Elveon is a cancelled action adventure, originally planned to be released for Xbox 360 and PC. The game was conceived in 2003 by 10Tacle studios in Bratislava (Slovakia) until their parent company (10Tacle group) had to close down for financial problems in 2008. The project was then acquired by Climax Group and development focused on console (Xbox 360 and PS3), but unfortunately even Climax fell into financial problems and Elveon was canned again.

As we can read on Elveon’s official website (now closed)

“The history of the Elveon project dates back into 2003 when a small team started working on an idea of a fantasy world and game that would bring to life a new perspective – a story set in the  “early days” of a fantasy world – a time when the Elves were not yet the old, declining population, guarding the ancient ways, but still a young, emerging race, struggling to take their place in a world dominated by Gods and divine powers. During 2004 to 2007, the project grew and the team expanded up to a peak size of over 70 developers and – utilizing architects, painters and sculptors, managed to give the idea a stunning visual facade that – at its time – represented a benchmark in fantasy design and real-time graphical quality. In 2008, after a series of complications and before a serious attempt for a release could be made, the project had to be abandoned and the team has gradually dissolved. A long period of slumber resulted, with the Rights and Assets being held by different entities. The idea however, did not die with the original project…”

The original concept of Elveon by 10Tacle Studios Bratislava was for a somewhat linear action game with RPG elements, focused on story and complex combat mechanics. The team also planned an online multiplayer mode to let players fight against each other, something that reminds me of Ubisoft’s For Honor or the Versus multiplayer of Dark Souls. For sure Elveon was quite ambitious for its time. As we can read in an old preview by IGN:

“The action takes place in the third person and is centered on deliberate combat. We say deliberate because button mashing won’t get you anywhere. Controlled, precise actions will win the battles against your foes. […] Different moves and combos are conducted through a grouping of directional motions and button presses. Blocking must be done at the right moment to successfully deflect oncoming attacks.”

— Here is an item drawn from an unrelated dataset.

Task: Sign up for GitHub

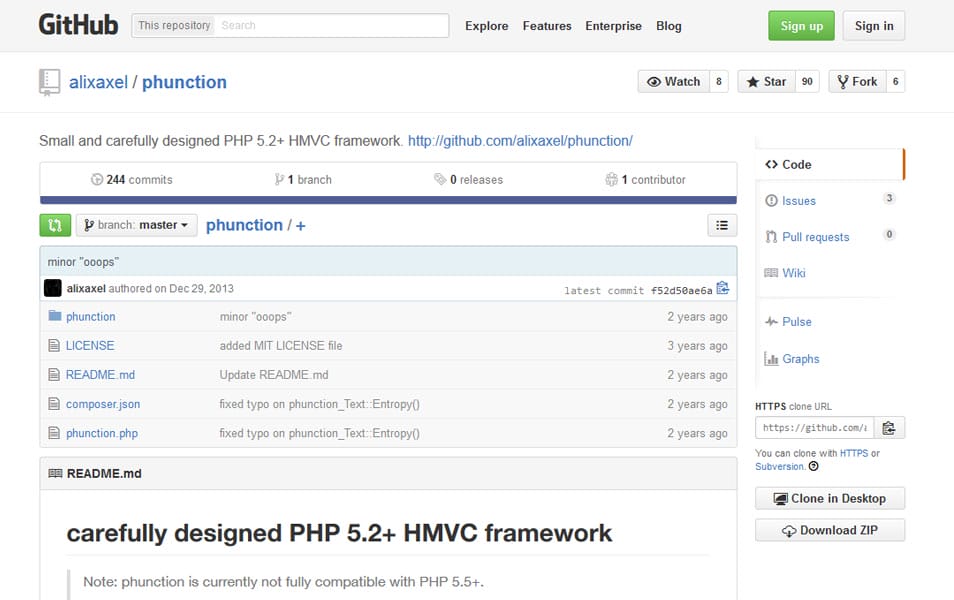Action: (x=800, y=25)
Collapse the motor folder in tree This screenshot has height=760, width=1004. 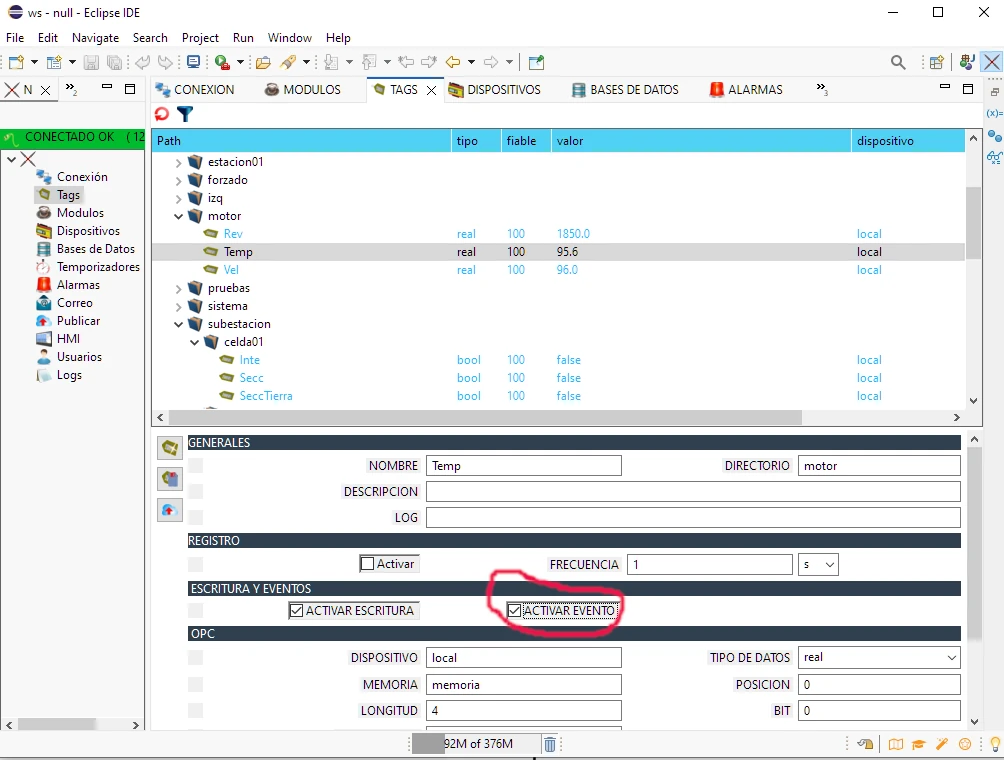(179, 216)
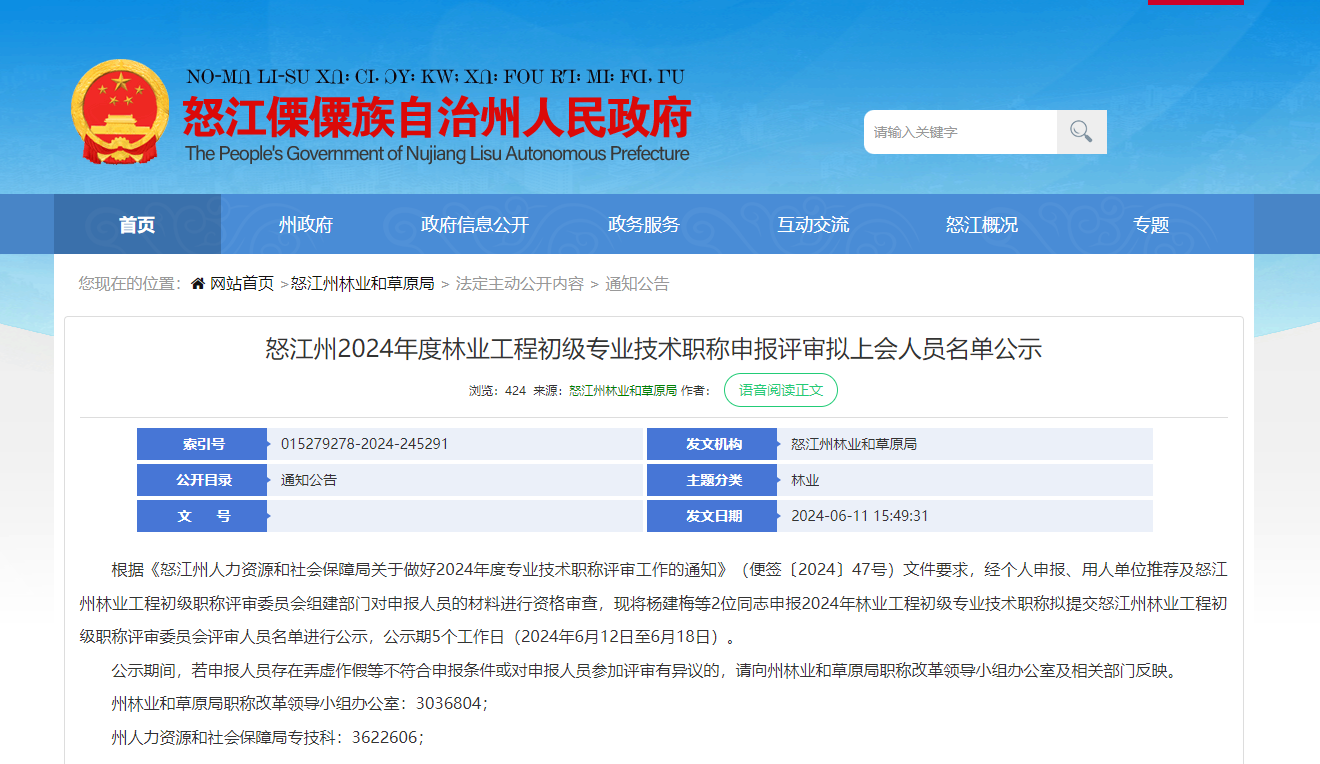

“All of the attack actions were motion captured using real weapons and it shows in the way spears are swung. They look like they actually have a weight to them. The weapons will also interact realistically with the environment. Blades will glance off of walls and other obstacles directly and it really looks like they’re colliding into something instead of bouncing off in the general vicinity of where it should hit. “

“Nothing is set in stone yet, but there may be some differences between the Xbox 360 and PC versions when they hit retail. After looking at some sales data, the developers are toying with the idea of including more RPG elements in the PC version and keeping the 360 build as a more streamlined action title. […] That’s because both the PC and 360 versions will have an online tournament mode where players can take their character from the game online to fight others one-on-one. “

When Climax acquired the game they changed its structure into something more similar to Zelda, with a main hub to freely explore to reach different dungeons. Probably Elveon’s multiplayer was cut at that time. Not much was ever shown from Climax’s version of the game, but from the few screenshots available (that you can see in the gallery below) it looked a lot like a mix between Dark Souls and Zelda.

After Elveon was cancelled again by Climax, in 2015 former members of 10Tacle studios Bratislava were able to re-acquire trademark, licenses and assets for their old game, to develop it again into something more similar to their original concept.

“Our main goal is to produce quality action RPG game, using newest technologies (UE4) and finish the Elveon dream, which was started 12 years ago with a small group of adventurous developers. Our focus is to use Elveon (book of elves) trademark and Elveon world with its specifics, to bring player whole new fantasy experience. We are taking the best from original game (duel fights, story, specific art style), we are polishing and tweaking it to the highest possible level, adding new features, graphics, using best actual technology available. We hope, to keep the Elveon trademark and world alive and bring the best game experience to players possible.”

Unfortunately this third version of the game seems dead too, with no updates since many years ago and with their official website that doesn’t work anymore.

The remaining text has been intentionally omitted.